» Task description: Can the data below be set down again exactly, line for line?

» Available data:
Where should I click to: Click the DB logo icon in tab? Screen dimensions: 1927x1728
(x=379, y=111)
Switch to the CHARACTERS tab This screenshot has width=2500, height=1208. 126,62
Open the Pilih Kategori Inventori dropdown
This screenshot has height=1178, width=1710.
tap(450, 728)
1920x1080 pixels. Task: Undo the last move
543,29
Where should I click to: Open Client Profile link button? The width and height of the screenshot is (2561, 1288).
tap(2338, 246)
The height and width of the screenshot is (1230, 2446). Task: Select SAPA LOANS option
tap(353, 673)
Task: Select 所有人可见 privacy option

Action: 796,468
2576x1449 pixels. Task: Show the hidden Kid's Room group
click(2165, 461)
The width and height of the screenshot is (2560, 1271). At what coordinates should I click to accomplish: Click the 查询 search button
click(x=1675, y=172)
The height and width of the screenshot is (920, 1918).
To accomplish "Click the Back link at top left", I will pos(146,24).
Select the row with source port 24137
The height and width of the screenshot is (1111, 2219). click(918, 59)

» Response:
Where should I click to: Click the DB logo icon in tab? Screen dimensions: 1927x1728
(x=379, y=111)
Switch to the CHARACTERS tab This screenshot has width=2500, height=1208. 126,62
Open the Pilih Kategori Inventori dropdown
This screenshot has height=1178, width=1710.
tap(450, 728)
1920x1080 pixels. Task: Undo the last move
543,29
Where should I click to: Open Client Profile link button? The width and height of the screenshot is (2561, 1288).
tap(2338, 246)
The height and width of the screenshot is (1230, 2446). Task: Select SAPA LOANS option
tap(353, 673)
Task: Select 所有人可见 privacy option

Action: 796,468
2576x1449 pixels. Task: Show the hidden Kid's Room group
click(2165, 461)
The width and height of the screenshot is (2560, 1271). At what coordinates should I click to accomplish: Click the 查询 search button
click(x=1675, y=172)
The height and width of the screenshot is (920, 1918).
To accomplish "Click the Back link at top left", I will pos(146,24).
Select the row with source port 24137
The height and width of the screenshot is (1111, 2219). click(918, 59)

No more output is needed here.